AUTOMATIC IMAGERY

(long read – contains random thoughts, diversions and odd tangents)

Creating videos with stock footage

A little while back I had my first experience of giving up control of the creative process to an algorithm. This involved making a couple of promotional videos using stock footage as automatic imagery. So here are the details of my battle with the machine, and some random thoughts on Doctor Who and sociopaths.

In the shadow of a plastic tree

AI – it’s everywhere. Artificial Intelligence, as a term, always seemed similar to saying ‘plastic trees’ or ‘imitation leather’ or ‘toy car’. It’s only a representation, with nothing in common with the real thing except appearance.

A plastic tree can be placed in a shopping mall to give the impression of nature, a way to calm down the space. It acts as a shortcut to soften the industrial element and perhaps as an indicator of a healthy environment. We all know it’s a lie but it does the job and creates an illusion we are happy to accept.

You could argue in some cases that the imitation is better than what it represents – faux fur perhaps. At no point do you argue it is exactly the same thing. With AI though the level of sophistication built up from billions of references is almost too much to process. In the face of this complexity we simply give up.
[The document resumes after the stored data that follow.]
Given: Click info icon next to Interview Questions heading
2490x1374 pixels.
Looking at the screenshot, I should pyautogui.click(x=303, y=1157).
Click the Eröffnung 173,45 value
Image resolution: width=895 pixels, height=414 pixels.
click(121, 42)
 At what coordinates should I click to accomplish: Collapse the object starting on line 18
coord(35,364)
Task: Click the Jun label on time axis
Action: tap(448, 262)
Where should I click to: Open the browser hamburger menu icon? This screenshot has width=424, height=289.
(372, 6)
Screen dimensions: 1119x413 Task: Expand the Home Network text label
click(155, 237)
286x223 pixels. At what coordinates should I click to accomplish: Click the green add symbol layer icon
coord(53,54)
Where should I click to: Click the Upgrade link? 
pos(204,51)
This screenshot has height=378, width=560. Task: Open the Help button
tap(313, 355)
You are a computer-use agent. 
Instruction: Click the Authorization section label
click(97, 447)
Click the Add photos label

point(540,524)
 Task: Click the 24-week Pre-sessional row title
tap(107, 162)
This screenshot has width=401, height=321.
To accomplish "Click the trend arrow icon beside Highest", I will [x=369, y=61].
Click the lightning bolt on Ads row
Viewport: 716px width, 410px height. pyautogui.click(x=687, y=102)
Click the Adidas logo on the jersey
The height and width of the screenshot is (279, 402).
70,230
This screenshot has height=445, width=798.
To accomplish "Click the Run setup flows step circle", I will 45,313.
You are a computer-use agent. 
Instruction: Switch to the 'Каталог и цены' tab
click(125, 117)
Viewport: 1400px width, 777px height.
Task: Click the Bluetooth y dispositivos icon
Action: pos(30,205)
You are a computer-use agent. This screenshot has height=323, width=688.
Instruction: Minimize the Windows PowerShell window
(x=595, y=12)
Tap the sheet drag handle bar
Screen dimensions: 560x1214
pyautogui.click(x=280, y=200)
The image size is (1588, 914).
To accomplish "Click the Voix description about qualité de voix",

We start seeing it as actual intelligence rather than, in reality, a sort of high level ‘fake it til you make it’. Information pulled from millions of sites and behaviour analysed from social media come together to weave a dark spell.

Goodnight humans

In the Doctor Who episode ‘Midnight’ on the BBC from 2008 an alien presence enters a human and starts to mimic what people are saying. The character of Sky, played by Leslie Sharp, cowers in the corner after a mysterious invisible force attacks the spaceship. She then starts to copy what the people around her are saying.

Her fellow passengers are initially concerned for her then annoyed then, finally, fearful.

It’s much like the Imitation Game that kids play to annoy each other: Kid A says “Why are you copying me?” Kid B replies “Why are you copying me?” Leading to “Hey, stop copying me!” – “Hey, stop copying me!” followed inevitably by “This isn’t funny” – “This isn’t funny” And so on until the parents join in and fall helplessly into the same trap.

After a while she fixes on the Doctor (played by David Tennant) only mimicking his questions as he tries to work out what has happened. At some point this process of repetition speeds up and anticipates what the Doctor will say next – so that it now seems that the Doctor is copying her. This then appears to the passengers that the alien presence has moved and is now inside him. And so they panic and suggest throwing him off the ship.

This is a brilliant and chilling scene because the scenario and passengers’ reaction to it seem completely believable.

The future is like the present only more so

This seems to be where AI is heading – getting to the thought before the human and then the human appears to be a low level copy of a superior intelligence. The genius of the whole situation is that the whole structure of AI is to learn from others by complex comparison and mimicry. This is, of course, exactly the way a sociopath operates – and so it could be pointed out the underlaying structure of all AI is that of a sociopath.

Déjà vu

It’s generally accepted that the phenomenon of déjà vu is no more than a glitch in the brain. You may absolutely swear something has happened to you before. You may get the sense you know what the person you are talking to is about to say. The theory is there is tiny pause in the way the brain receives the information. So although the event happens in real time your brain delays the processing of it. It delays the processing of it. Sorry – what happened there?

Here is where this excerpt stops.